Sermons

Summary: In our study today we will see that the cross was necessary from two points of view. THE CROSS WAS NECESSARY FROM GOD’S POINT OF VIEW. THE CROSS WAS NECESSARY FROM A HUMAN POINT OF VIEW.

March 2, 2014

Series: Thinking About the Cross-Lesson #1

Title: The Cross was Necessary

Scripture Reading: Luke 24:13-35

Introduction

Our text is the twenty-sixth verse of Luke 24: “Wasn't it clearly predicted by the prophets that the Messiah would have to suffer all these things before entering his time of glory?"

All of us, I believe, might share, to some degree, the attitude of Christ’s disciples who were brokenhearted, because of His death.

They loved Him.

They knew He had died; there was no doubt about it.

But they did not see why His death was necessary.

Why did He have to die?

As Christ walked beside two of them, on the road to Emmaus, He said, “O foolish ones, and slow of heart to believe in all that the prophets have spoken!”

Jesus then asked them, “Ought not the Christ to have suffered these things and to enter into His glory?”

In our study today we will see that the cross was necessary from two points of view, God’s and men.

First, THE CROSS WAS NECESSARY FROM GOD’S POINT OF VIEW.

It was necessary to reveal God’s opinion of human life, to reveal the very essence of God’s character and to reveal God’s opinion of sin.

In Jesus’ day, human life was cheap.

Unwanted children were easily disposed of.

In hard times, girl babies were set beside the road and left to die.

A slave might be killed by his master and no questions were asked.

Tyrants like Nero lighted their gardens with human torches.

Human life is cheap in our day also—suicide bombers and 9/11.

This attitude is what makes war possible.

It makes poverty, slums, and economic injustice possible.

It makes abortion and terrorism possible.

Sin is rampant and life is cheap.

This is the attitude of a sinful world.

But life is not cheap.

In God’s sight life is extremely valuable.

The death of His Son on the cross demonstrates His point of view better than anything else recorded in history.

Human life is not cheap when God is willing to give His only Son to die to save it.

“For God so loved the world, that he gave his only begotten Son, that whosoever believeth in him should not perish, but have everlasting life” (John 3:16).

When you look at the cross you can see the very essence of God’s character.

1 John 4: says, “God is love.”

But what does that mean?

For one thing, love is not a definition of God—God is infinitely more—but God is the definition of love.

Without Him, love does not exist.

Biblical love, which is sometimes called agape love, is always active, and yet it is selfless.

God’s love for us is also God’s pattern for our love for Him and for our love for one another.

Agape love is unlike human love, since it does not depend on what we do or how good we are.

Its basis is Gods deliberate, active, sacrificial giving of His Son for our redemption.

To be loved by God means that He has set His sights on us and is actively wooing us toward Himself at all times.

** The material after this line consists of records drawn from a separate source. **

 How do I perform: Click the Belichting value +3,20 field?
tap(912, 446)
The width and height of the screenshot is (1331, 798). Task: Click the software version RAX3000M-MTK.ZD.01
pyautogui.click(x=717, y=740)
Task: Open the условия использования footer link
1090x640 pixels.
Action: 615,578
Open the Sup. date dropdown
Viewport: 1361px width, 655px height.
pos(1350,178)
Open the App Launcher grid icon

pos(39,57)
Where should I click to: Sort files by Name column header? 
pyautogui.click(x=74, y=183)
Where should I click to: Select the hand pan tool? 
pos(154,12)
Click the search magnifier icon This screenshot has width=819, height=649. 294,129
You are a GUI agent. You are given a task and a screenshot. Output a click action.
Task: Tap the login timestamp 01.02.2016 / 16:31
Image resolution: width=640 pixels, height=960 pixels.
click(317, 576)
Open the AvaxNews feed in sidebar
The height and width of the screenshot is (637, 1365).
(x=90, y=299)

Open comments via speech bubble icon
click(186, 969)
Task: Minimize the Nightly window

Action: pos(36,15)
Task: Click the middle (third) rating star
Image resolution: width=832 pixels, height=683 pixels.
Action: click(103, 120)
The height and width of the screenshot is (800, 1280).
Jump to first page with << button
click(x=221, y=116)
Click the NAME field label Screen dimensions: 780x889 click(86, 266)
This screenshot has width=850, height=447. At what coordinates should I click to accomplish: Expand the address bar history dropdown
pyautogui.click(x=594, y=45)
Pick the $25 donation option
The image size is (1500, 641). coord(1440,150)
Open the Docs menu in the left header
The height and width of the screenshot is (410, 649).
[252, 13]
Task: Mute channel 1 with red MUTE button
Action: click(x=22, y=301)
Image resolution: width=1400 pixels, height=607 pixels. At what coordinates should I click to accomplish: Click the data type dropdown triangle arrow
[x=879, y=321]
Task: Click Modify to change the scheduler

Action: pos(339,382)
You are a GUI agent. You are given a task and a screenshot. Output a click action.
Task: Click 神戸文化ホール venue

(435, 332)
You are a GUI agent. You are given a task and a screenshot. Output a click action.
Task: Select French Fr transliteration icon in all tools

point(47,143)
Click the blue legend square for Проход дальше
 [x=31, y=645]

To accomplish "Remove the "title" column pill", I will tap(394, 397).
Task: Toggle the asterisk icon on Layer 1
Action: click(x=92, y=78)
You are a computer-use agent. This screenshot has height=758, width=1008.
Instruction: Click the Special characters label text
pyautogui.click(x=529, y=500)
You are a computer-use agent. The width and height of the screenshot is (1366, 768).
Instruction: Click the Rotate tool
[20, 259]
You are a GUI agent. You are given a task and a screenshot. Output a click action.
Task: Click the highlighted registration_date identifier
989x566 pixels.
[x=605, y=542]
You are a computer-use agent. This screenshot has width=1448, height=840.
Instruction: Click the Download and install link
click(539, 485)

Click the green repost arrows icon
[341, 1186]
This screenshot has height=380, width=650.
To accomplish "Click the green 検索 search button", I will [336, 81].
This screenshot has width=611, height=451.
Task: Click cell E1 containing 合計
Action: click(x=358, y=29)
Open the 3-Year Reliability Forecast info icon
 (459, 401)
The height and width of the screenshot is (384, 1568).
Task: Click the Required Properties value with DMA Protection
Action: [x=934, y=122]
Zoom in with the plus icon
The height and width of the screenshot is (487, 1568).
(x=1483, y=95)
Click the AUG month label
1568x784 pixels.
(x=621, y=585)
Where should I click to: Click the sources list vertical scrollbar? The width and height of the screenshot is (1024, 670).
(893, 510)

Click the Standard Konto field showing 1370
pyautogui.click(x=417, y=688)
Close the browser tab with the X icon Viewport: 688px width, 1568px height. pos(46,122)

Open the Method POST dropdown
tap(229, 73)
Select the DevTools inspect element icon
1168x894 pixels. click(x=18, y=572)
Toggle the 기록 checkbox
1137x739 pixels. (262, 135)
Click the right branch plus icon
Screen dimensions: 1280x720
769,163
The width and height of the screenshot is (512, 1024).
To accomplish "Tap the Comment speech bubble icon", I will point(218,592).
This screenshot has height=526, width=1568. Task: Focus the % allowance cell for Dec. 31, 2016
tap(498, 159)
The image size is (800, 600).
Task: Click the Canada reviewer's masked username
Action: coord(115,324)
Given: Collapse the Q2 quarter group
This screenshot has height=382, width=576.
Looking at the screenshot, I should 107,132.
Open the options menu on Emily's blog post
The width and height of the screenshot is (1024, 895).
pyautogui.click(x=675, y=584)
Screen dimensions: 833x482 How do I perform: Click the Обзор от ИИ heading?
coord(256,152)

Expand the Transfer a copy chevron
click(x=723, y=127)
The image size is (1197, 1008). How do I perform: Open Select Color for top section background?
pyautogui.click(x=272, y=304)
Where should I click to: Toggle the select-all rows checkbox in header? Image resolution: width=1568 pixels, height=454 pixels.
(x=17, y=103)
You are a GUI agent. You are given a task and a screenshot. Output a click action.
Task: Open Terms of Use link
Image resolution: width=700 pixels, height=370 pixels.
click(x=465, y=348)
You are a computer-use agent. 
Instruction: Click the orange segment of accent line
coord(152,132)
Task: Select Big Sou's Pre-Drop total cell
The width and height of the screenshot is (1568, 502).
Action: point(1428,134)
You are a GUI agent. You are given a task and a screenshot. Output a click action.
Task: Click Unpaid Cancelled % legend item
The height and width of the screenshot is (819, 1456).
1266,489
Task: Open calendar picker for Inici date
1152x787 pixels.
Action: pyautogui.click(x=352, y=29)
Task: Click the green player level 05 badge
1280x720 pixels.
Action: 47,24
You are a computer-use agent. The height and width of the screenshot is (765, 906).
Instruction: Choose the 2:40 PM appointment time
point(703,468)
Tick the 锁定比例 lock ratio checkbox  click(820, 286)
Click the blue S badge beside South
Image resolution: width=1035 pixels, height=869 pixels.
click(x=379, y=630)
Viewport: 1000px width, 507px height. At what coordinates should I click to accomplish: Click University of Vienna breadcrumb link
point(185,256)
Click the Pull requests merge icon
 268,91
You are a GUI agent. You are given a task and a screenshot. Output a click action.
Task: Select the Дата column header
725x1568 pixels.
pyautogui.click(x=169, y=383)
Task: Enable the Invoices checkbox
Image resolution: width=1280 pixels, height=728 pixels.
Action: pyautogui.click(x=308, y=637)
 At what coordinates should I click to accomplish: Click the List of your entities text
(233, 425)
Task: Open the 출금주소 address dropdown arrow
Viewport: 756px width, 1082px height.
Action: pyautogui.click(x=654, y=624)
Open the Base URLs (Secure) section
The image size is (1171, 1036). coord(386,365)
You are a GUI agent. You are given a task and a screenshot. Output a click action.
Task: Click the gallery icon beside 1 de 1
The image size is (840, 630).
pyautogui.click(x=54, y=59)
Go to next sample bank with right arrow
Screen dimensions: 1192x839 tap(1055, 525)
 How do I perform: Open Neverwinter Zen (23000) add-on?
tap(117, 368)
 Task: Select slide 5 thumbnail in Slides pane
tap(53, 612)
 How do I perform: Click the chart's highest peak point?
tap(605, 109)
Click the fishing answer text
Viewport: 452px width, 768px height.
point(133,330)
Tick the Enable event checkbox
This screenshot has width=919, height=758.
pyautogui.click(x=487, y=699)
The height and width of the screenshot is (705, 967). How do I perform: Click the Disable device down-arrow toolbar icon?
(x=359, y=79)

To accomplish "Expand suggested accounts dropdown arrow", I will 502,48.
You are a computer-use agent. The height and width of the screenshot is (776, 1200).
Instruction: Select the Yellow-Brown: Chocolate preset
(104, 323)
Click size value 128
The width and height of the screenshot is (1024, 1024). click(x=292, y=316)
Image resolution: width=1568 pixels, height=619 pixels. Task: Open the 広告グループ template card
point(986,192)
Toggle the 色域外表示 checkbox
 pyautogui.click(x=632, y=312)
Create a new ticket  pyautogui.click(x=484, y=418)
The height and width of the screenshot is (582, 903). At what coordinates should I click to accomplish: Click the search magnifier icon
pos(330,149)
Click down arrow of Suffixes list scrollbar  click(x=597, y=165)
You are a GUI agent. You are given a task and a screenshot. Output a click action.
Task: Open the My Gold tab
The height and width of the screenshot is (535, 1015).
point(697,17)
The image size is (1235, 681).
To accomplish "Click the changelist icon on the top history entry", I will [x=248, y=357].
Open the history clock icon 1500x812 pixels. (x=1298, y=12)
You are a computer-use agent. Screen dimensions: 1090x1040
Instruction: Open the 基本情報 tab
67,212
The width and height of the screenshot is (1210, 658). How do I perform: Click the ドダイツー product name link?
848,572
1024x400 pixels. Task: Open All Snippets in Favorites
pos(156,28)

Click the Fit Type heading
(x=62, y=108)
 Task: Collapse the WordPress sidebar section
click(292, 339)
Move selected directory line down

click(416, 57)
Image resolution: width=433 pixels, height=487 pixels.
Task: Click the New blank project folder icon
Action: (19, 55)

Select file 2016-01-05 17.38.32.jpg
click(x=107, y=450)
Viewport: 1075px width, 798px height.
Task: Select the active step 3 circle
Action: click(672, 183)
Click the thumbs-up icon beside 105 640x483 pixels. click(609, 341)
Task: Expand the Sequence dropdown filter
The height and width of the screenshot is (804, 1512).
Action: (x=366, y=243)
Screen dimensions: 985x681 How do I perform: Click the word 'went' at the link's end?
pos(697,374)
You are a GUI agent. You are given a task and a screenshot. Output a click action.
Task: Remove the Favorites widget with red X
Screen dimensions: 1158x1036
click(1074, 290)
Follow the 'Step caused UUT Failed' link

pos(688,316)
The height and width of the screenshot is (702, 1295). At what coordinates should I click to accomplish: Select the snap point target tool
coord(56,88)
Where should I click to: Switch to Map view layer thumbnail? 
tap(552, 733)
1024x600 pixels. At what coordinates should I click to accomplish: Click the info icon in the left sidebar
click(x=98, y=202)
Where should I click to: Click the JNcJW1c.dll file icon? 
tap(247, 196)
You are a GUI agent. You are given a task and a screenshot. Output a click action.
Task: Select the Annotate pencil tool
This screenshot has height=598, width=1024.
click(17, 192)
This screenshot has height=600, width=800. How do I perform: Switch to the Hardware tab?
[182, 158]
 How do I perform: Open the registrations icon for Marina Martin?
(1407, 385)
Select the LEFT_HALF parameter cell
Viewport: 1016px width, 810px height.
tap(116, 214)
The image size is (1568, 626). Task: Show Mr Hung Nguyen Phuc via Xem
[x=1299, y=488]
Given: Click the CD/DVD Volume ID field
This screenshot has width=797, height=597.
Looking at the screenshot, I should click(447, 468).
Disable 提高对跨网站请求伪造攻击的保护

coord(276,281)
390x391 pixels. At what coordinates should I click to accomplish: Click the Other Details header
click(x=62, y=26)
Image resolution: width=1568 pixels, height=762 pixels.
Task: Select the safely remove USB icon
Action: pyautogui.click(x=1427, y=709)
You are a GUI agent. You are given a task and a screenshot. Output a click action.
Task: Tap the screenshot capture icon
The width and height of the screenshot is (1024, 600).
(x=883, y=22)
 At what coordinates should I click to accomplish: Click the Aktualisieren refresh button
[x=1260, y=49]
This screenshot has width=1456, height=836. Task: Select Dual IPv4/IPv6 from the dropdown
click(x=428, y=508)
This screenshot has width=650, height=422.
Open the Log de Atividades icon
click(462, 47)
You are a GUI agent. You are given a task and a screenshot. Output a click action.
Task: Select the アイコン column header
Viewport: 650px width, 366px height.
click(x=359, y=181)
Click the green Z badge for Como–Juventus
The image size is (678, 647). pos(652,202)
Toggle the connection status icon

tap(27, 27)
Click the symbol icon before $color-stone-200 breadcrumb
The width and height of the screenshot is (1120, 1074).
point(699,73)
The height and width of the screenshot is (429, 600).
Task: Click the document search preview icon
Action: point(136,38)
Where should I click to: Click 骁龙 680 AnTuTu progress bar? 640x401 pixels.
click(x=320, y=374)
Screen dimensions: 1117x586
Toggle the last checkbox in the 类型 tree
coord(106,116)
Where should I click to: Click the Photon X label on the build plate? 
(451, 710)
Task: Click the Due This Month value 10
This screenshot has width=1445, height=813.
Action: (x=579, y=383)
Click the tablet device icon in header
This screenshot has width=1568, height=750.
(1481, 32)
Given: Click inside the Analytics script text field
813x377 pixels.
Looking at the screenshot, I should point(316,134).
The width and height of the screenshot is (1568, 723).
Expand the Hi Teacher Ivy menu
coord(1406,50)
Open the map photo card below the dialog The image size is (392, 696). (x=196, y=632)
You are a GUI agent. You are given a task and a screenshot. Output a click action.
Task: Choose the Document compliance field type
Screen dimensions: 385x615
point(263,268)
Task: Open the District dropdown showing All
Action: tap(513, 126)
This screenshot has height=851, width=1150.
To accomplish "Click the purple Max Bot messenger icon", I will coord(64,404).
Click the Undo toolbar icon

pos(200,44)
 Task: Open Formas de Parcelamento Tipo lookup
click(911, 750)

God’s love is self-starting, indestructible, undeserved, compassionate, constant, immeasurable, voluntary, and a gift.

He did not begin loving at the Cross, nor will He love us more tomorrow than He does today.

There is nothing we can do, think, or say that will change His love because there are no surprises for God—He knows us totally and loves us anyway.

The goal of God’s love is two-fold.

First, to have us with Him throughout eternity; and second, to make us like His Son.

He made the accomplishment of this goal possible through Jesus and His sacrifice on the Cross.

John wrote in his first epistle, “In this is love, not that we loved God, but that He loved us…” (1 John 4:10).

We didn’t love Him first.

God did not give His Son for us because we were attractive, because we were good, or because we promised to do something.

God loved us, “while we were yet sinners.”

We need to recognize that you and I today are sinners and that “…God commendeth His love toward us, in that, while we were yet sinners, Christ died for us” (Romans 5:8).

He died for us and He loved us when we didn’t love Him.

He made a way for us, if we will accept it.

Jesus said, “…I am the way, the truth, and the life: no man cometh unto the Father, but by me” (John 14:6).

You either come His way, or you don’t come at all.

It is nonsense to think that since God is love, everything will work out all right and everyone will ultimately go to heaven.

It is going to work out all right because the lost are going to a lost eternity, and the saved are going to a saved eternity—that’s the reason things are going to work out all right.